Debussy’s landmark modernist and impressionist work begins with an ethereal and sensuous opening flute solo, with other wonderful featured solos from the oboe, clarinet, horn and harp. The orchestra created evocative musical imagery of the fanciful story.
Franz Joseph Haydn’s “Cello Concerto No. 1 in C Major” has a storied history. The Baroque-style piece was lost around the time it was written, somewhere between 1761 and 1765. It did not resurface until 1961. Since then, it has been recognized as the most well-known concerto for the cello.
Betsy Husby, the concerto’s cello soloist and the DSSO’s principal cellist for 35 years, had a tour-de force performance that was breathtaking through the moderato, adagio and allegro three movements. The “conversation” between the cello and the orchestra made this the highlight of the evening. Husby deservedly took a second bow for the appreciative audience.

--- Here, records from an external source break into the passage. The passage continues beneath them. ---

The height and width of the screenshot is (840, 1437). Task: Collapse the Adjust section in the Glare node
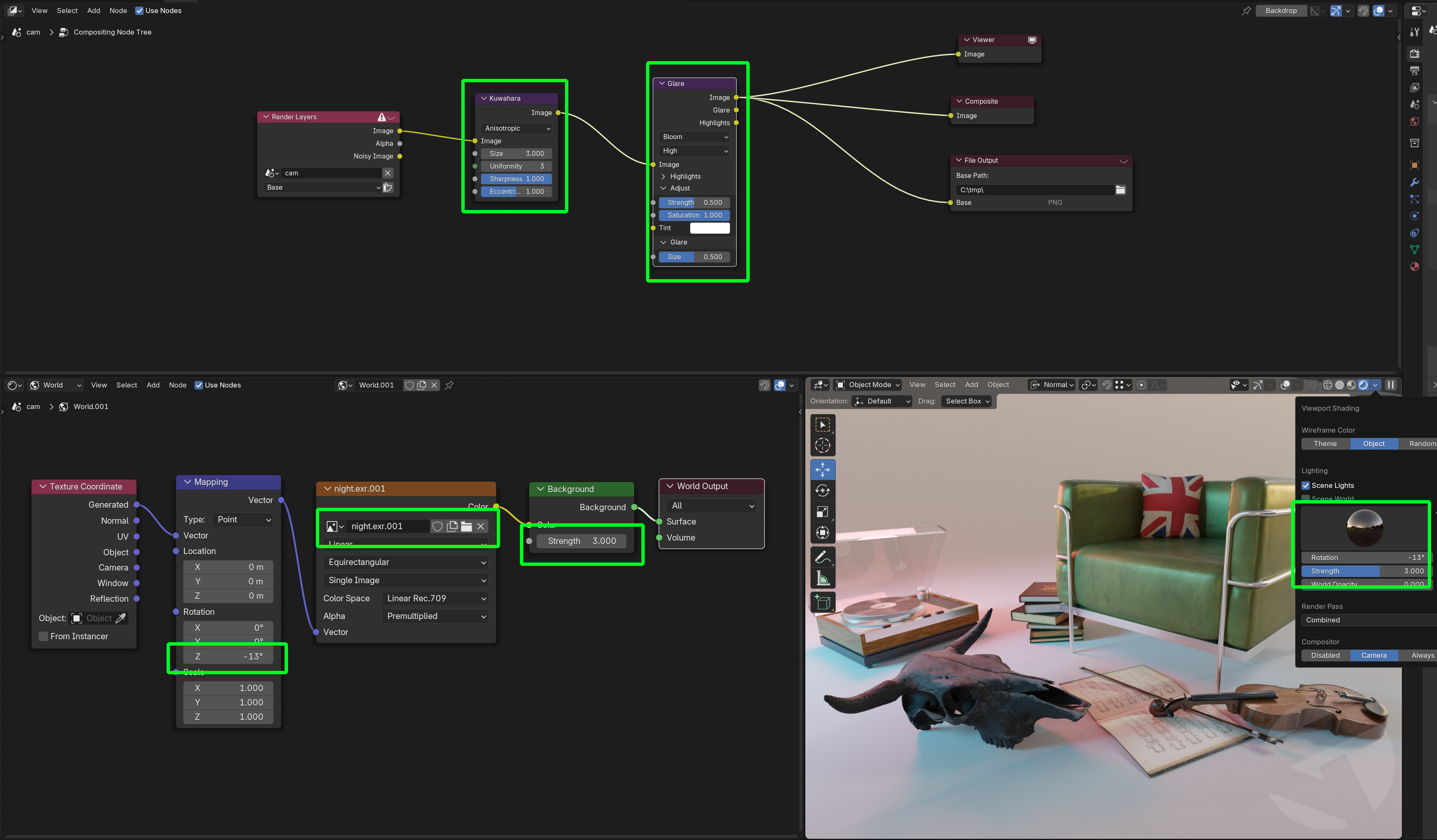[x=663, y=188]
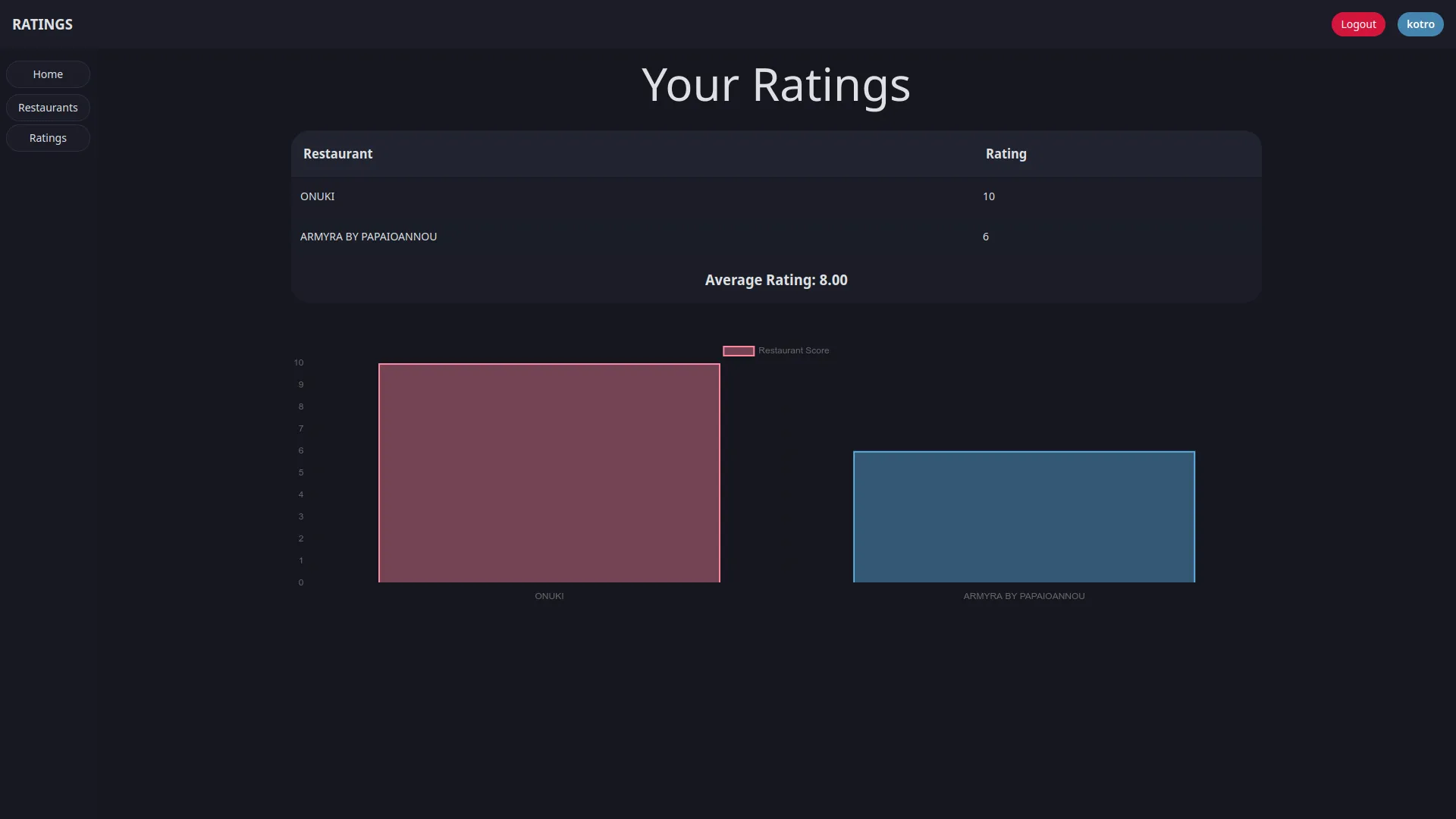Click the rating value 6 for ARMYRA
The image size is (1456, 819).
point(985,236)
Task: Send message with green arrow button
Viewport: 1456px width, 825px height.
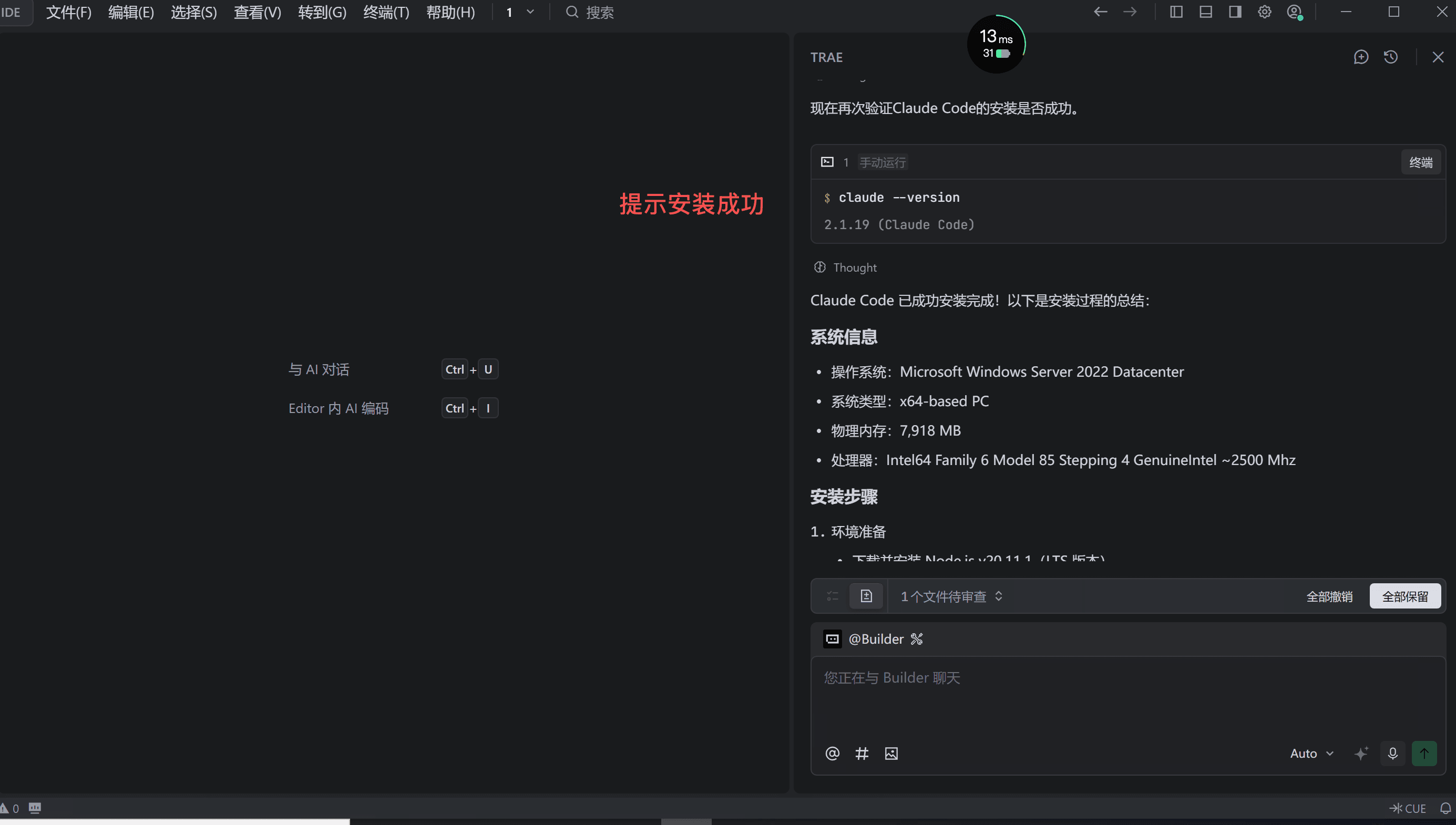Action: pyautogui.click(x=1424, y=753)
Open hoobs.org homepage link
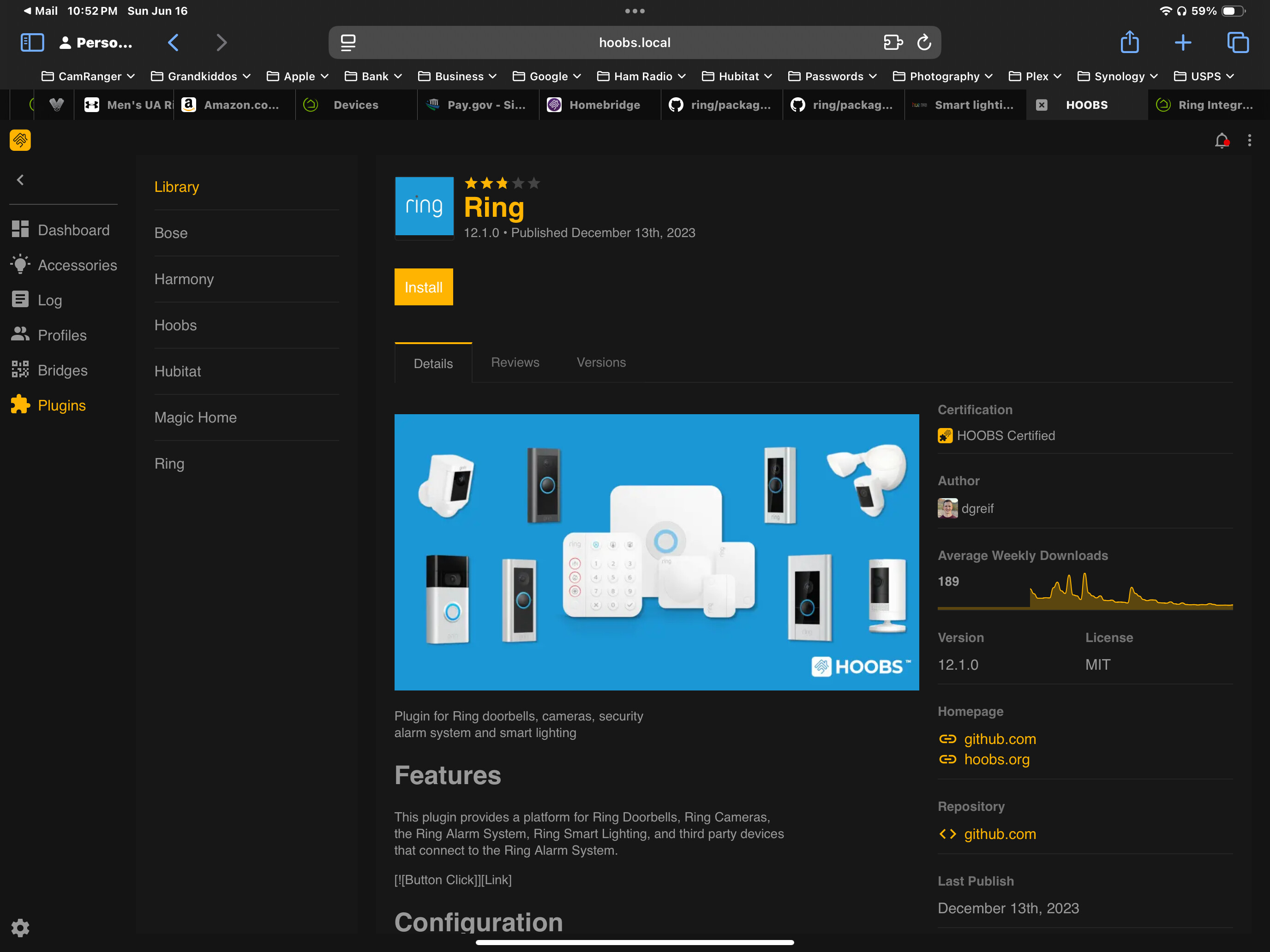Image resolution: width=1270 pixels, height=952 pixels. (996, 759)
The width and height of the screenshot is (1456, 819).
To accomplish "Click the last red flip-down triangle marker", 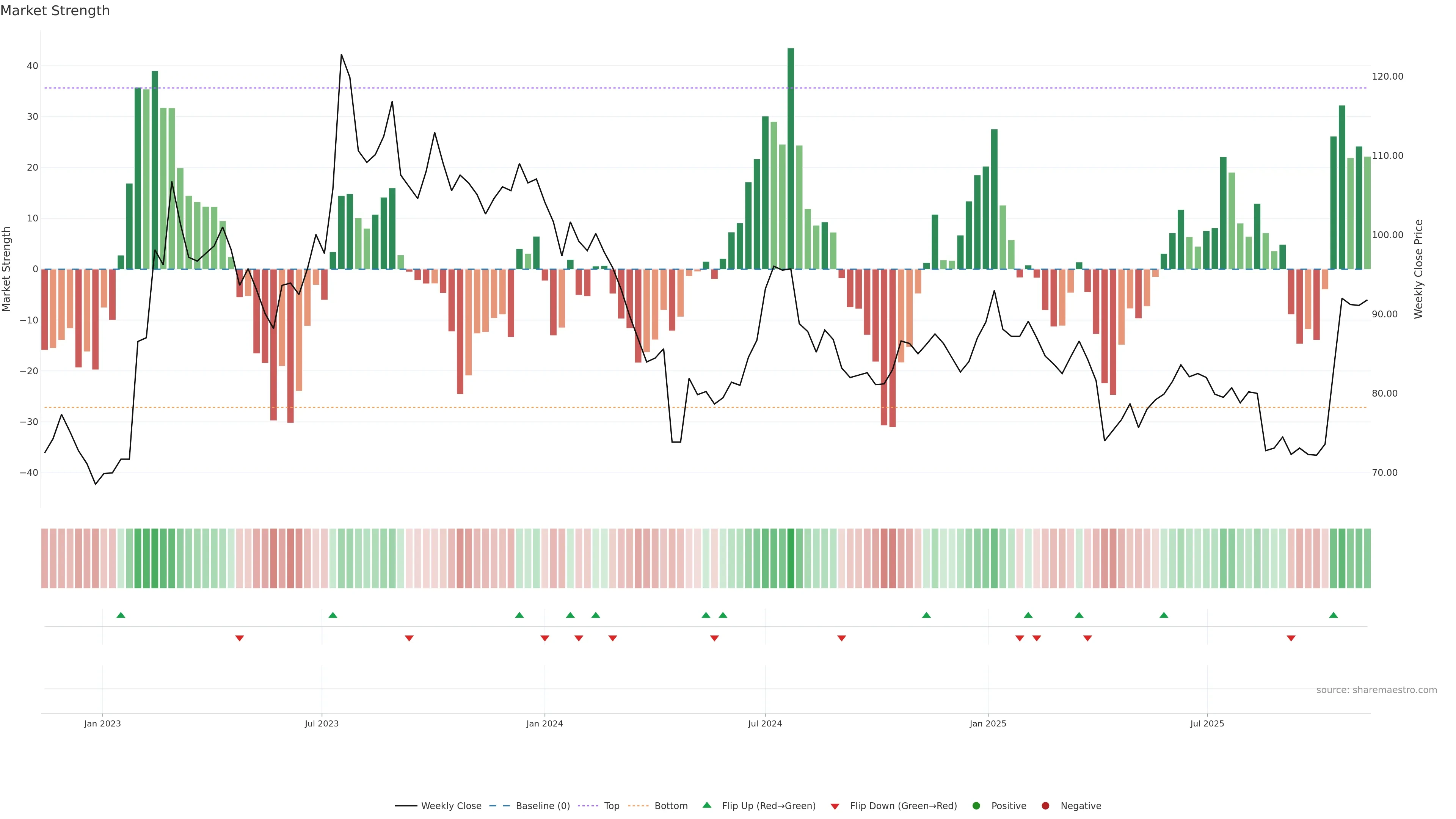I will pyautogui.click(x=1291, y=638).
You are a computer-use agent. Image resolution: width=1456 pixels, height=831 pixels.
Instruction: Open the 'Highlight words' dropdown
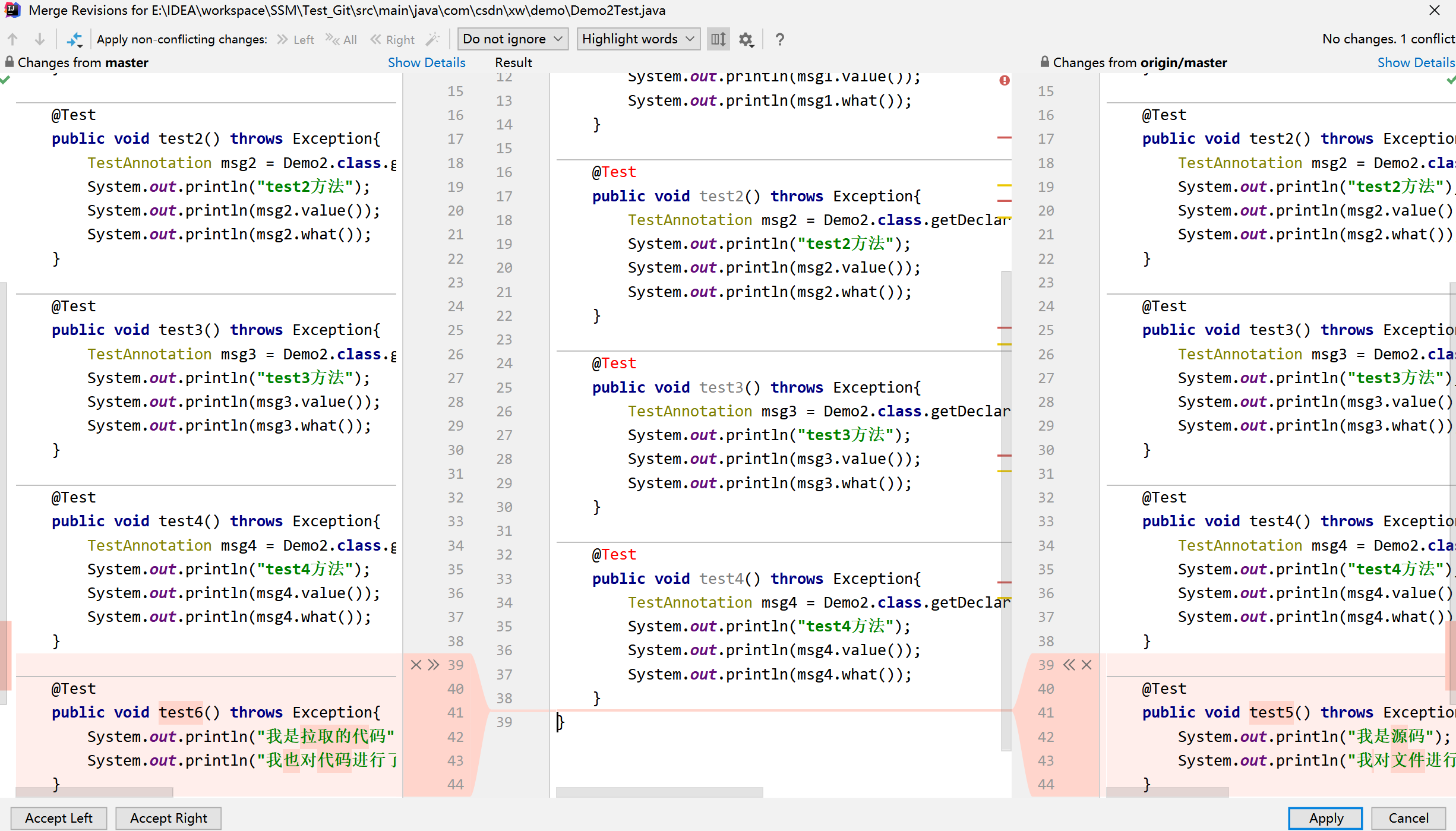pos(638,39)
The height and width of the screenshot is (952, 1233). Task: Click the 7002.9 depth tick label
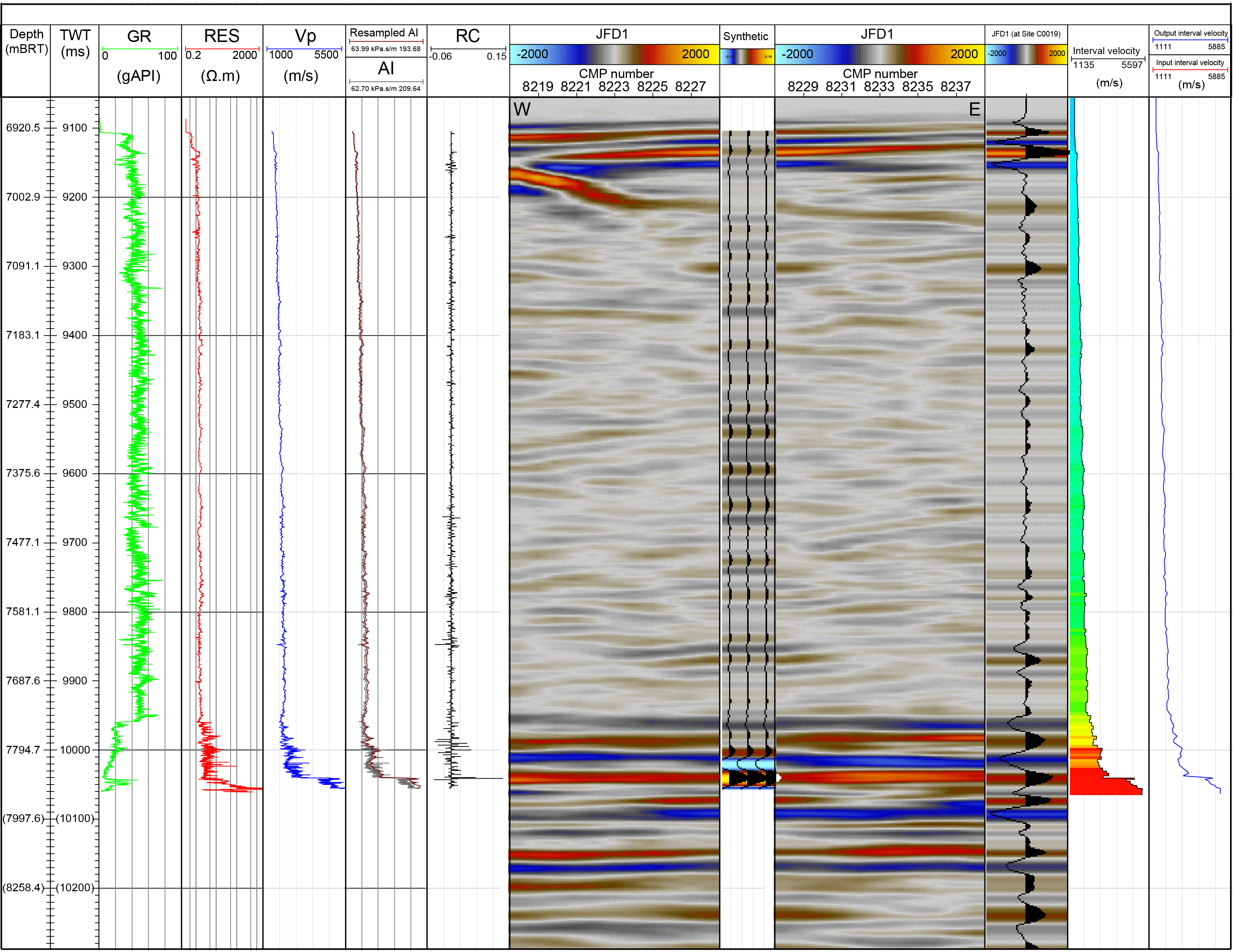23,197
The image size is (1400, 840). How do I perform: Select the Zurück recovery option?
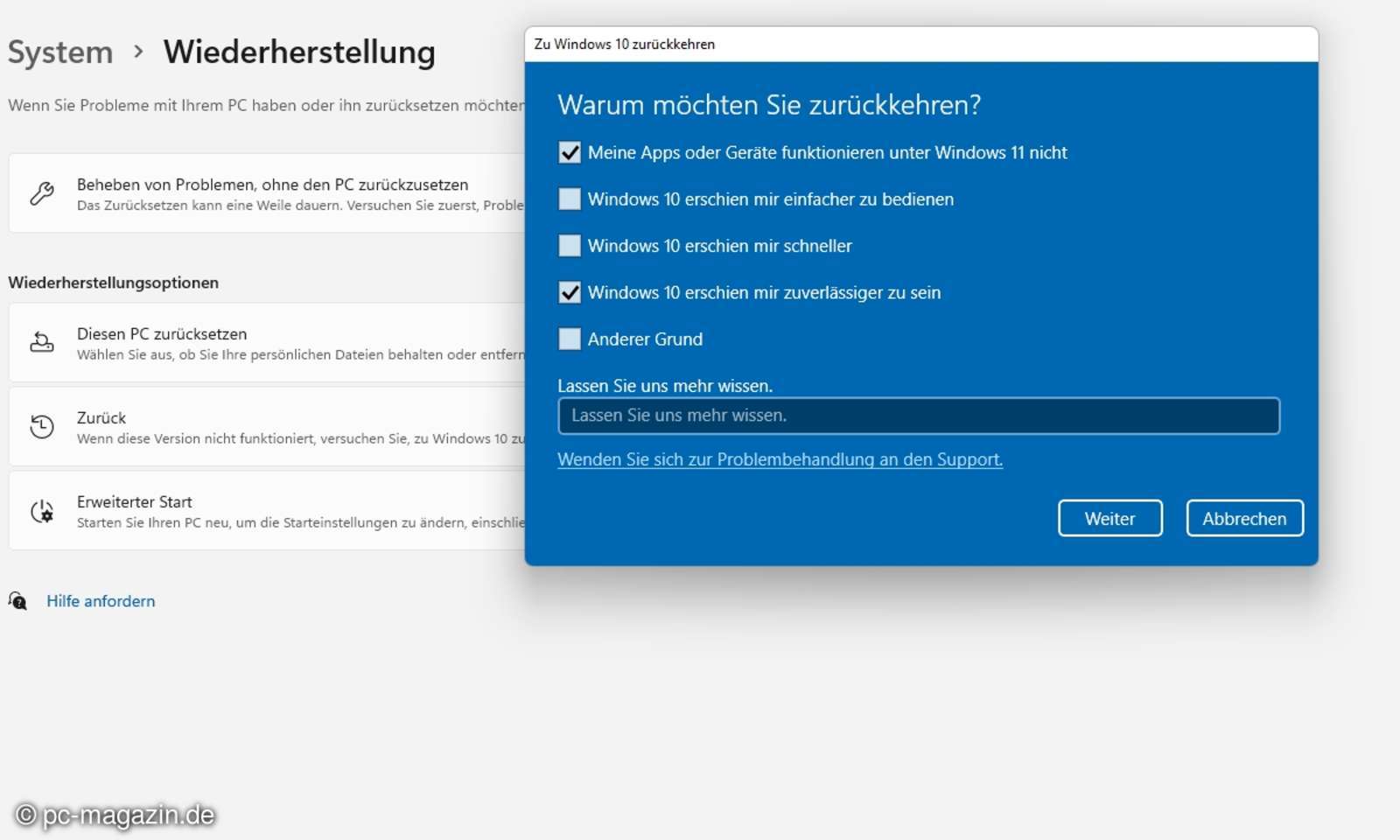click(101, 417)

“Fratres” by Arvo Pärt, a living Estonian composer, was written for string orchestra and percussion. Meyer described the work as minimalistic and meditative.
The music is at turns otherworldly, haunting and majestic. Pärt called his distinctive technique and style tintinnabulation, “like a bell.” The percussion added to the dramatic and stirring nature of the piece.
The evening concluded with the truest dance piece of the concert, “Danses Concertantes” by Russian composer Igor Stravinsky. With his title, Stravinsky made clear that it was written for dance performance. George Balanchine, Stravinsky’s friend and colleague, created two ballets set to this music.
Meyer invited the audience to imagine, with each different section of the work, what the “cast of characters” of the dancers might be based on the music. From the variations on the themes, one could visualize the stage filled with costumed ballet dancers swirling to the inimitable Stavinsky style.
Described as an evening of “captivating melodies and driving rhythms,” the concert lived up to its billing, providing a welcome respite in these stressful times.
If you ‘go’
What: DSSO’s “Afternoon Dances” concert
When: Streaming online at dsso.com
Tickets: $25 for all three streaming concerts: Oct. 17, Nov. 7 and Dec. 5
Sheryl Jensen is a former teacher, magazine editor and director. She reviews theater for the News Tribune.